In 3 days, we will focus our attention on the 10th annual National Rural Health Day! To our rural health champions and the rural curious, won’t you join us in honoring those whose work is making a difference in the lives of an estimated 57 million people?
What is National Rural Health Day?
Rural communities are wonderful places to live and work, which is why an estimated 57 million people – nearly one in five Americans – call them home. These small towns, farming communities and frontier areas are places where neighbors know each other, listen to each other, respect each other, and work together to benefit the greater good. They are also some of the best places to start a business and test your “entrepreneurial spirit.” These communities provide the rest of the country with a wealth of services and commodities, and they are the economic engine that has helped the United States become the world economic power it is today.
These rural communities also have unique healthcare needs. Today more than ever, rural communities must address accessibility issues, a lack of healthcare providers, the needs of an aging population suffering from a greater number of chronic conditions, and larger percentages of un- and underinsured citizens. And rural hospitals – which are often the economic foundation of their communities in addition to being the primary providers of care – struggle daily as declining reimbursement rates and disproportionate funding levels make it challenging to serve their residents.

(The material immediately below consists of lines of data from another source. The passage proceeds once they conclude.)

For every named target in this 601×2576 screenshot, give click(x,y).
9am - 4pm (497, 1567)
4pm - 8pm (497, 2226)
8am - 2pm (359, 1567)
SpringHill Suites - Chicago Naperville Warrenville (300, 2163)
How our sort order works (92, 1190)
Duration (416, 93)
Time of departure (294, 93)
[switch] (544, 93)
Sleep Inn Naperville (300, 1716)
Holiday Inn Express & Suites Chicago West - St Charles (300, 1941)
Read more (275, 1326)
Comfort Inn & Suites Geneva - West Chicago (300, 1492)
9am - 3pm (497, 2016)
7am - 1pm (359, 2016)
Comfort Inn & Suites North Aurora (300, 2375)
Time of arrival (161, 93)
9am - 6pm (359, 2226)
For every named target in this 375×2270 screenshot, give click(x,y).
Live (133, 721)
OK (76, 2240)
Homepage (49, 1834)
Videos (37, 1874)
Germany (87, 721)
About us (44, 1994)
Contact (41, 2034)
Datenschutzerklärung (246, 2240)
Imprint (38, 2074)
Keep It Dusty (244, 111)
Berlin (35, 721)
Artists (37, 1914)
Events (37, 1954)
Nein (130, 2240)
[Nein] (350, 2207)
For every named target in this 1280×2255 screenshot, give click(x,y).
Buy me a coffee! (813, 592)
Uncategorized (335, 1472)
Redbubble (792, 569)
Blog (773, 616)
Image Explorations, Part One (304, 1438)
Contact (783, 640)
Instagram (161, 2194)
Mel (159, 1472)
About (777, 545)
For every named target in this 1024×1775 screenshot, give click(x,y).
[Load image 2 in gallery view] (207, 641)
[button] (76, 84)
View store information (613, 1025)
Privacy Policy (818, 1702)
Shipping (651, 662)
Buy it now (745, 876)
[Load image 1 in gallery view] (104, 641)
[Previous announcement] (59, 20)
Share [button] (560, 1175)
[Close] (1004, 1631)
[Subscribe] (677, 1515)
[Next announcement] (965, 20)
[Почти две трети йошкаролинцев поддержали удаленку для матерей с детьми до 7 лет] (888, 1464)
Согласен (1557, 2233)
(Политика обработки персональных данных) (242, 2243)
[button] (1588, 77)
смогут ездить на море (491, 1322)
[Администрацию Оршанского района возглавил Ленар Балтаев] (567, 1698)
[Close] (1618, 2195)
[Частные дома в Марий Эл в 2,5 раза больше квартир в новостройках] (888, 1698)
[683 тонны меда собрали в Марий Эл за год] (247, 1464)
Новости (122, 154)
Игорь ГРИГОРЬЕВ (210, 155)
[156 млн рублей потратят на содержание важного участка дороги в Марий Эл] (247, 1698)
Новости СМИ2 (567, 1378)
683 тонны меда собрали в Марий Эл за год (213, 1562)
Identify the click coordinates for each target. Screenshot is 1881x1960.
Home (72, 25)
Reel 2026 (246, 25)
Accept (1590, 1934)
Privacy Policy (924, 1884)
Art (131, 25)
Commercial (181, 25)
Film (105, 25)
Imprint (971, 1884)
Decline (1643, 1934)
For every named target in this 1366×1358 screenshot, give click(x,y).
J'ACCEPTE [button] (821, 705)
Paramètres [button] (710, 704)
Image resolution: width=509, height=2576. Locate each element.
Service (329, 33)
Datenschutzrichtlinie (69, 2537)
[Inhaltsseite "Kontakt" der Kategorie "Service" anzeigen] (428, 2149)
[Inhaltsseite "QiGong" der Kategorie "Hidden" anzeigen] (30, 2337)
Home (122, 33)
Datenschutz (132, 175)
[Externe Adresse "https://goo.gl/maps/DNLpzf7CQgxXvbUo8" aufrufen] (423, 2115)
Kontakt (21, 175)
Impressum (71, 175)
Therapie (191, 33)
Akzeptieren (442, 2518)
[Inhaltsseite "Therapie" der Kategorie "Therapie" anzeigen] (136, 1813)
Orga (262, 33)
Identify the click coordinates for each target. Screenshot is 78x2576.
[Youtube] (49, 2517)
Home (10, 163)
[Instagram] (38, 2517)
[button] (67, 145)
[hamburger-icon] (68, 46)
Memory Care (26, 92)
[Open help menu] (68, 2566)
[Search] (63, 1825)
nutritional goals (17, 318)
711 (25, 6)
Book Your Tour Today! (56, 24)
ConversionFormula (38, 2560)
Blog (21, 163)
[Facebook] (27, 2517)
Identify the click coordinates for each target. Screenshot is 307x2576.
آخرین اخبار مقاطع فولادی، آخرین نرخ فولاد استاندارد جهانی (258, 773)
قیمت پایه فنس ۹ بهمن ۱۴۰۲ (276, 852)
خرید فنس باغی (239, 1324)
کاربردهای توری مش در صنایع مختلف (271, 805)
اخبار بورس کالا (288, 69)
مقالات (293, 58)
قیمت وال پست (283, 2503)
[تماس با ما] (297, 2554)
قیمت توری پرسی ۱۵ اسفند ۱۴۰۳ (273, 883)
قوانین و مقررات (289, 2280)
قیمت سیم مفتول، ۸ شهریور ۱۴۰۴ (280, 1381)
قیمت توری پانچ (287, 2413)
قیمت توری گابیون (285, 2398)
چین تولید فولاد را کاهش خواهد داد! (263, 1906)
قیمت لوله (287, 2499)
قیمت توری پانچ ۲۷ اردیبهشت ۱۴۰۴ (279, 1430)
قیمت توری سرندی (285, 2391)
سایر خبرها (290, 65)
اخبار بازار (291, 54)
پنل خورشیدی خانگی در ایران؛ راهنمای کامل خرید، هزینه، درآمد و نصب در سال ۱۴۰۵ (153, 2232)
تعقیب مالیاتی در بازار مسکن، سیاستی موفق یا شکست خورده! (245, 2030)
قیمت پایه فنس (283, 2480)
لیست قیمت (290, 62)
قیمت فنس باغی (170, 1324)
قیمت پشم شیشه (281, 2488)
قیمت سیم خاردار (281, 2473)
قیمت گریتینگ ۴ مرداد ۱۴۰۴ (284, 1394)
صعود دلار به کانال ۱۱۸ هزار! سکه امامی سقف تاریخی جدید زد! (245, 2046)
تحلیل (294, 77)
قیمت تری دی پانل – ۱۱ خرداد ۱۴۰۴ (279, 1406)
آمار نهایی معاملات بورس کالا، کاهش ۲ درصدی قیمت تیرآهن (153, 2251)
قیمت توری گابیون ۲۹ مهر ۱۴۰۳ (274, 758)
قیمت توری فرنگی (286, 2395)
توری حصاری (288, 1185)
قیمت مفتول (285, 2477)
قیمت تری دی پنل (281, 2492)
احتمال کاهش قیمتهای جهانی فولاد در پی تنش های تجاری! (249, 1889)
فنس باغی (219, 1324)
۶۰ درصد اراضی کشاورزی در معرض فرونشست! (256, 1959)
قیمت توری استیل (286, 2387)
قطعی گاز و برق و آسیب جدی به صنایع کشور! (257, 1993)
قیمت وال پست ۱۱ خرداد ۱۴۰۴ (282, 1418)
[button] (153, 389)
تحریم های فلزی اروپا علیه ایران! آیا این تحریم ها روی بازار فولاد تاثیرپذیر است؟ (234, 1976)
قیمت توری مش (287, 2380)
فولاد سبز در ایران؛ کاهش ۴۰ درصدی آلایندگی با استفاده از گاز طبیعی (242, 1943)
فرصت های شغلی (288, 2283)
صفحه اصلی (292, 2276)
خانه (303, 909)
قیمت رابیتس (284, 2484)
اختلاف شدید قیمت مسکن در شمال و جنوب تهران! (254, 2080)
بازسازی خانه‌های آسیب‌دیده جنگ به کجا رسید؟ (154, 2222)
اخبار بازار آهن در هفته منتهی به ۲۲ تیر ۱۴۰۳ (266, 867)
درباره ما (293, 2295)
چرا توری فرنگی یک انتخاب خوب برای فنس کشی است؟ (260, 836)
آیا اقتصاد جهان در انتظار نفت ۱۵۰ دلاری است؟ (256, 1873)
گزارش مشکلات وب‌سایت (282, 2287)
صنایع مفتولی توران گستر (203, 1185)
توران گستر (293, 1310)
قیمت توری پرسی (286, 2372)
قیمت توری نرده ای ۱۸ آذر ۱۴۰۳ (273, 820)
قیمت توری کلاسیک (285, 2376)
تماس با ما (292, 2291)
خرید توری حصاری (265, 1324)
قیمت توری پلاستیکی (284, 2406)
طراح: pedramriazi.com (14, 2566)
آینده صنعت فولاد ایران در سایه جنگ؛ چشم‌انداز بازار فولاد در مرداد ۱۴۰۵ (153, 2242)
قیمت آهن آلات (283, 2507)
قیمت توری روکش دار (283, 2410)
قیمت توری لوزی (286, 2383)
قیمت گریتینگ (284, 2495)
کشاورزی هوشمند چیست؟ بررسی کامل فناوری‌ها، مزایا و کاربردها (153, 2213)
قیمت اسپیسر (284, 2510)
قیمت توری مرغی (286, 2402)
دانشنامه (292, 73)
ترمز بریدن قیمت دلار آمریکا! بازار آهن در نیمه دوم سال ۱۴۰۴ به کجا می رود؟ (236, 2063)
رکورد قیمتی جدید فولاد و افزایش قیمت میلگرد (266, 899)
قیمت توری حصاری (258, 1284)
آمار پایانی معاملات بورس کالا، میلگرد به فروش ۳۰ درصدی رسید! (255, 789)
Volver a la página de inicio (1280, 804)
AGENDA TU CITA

That is why the National Organization of State Offices of Rural Health sets aside the third Thursday of every November – November 19, 2020 – to celebrate National Rural Health Day. First and foremost, National Rural Health Day is an opportunity to “Celebrate the Power of Rural” by honoring the selfless, community-minded, “can do” spirit that prevails in rural America. But it also gives us a chance to bring to light the unique healthcare challenges that rural people and communities face – and showcase the efforts of rural healthcare providers, State Offices of Rural Health and other rural stakeholders to address those challenges.
We know there is work to be done, but we also believe there is plenty to celebrate – and we invite you to join the celebration!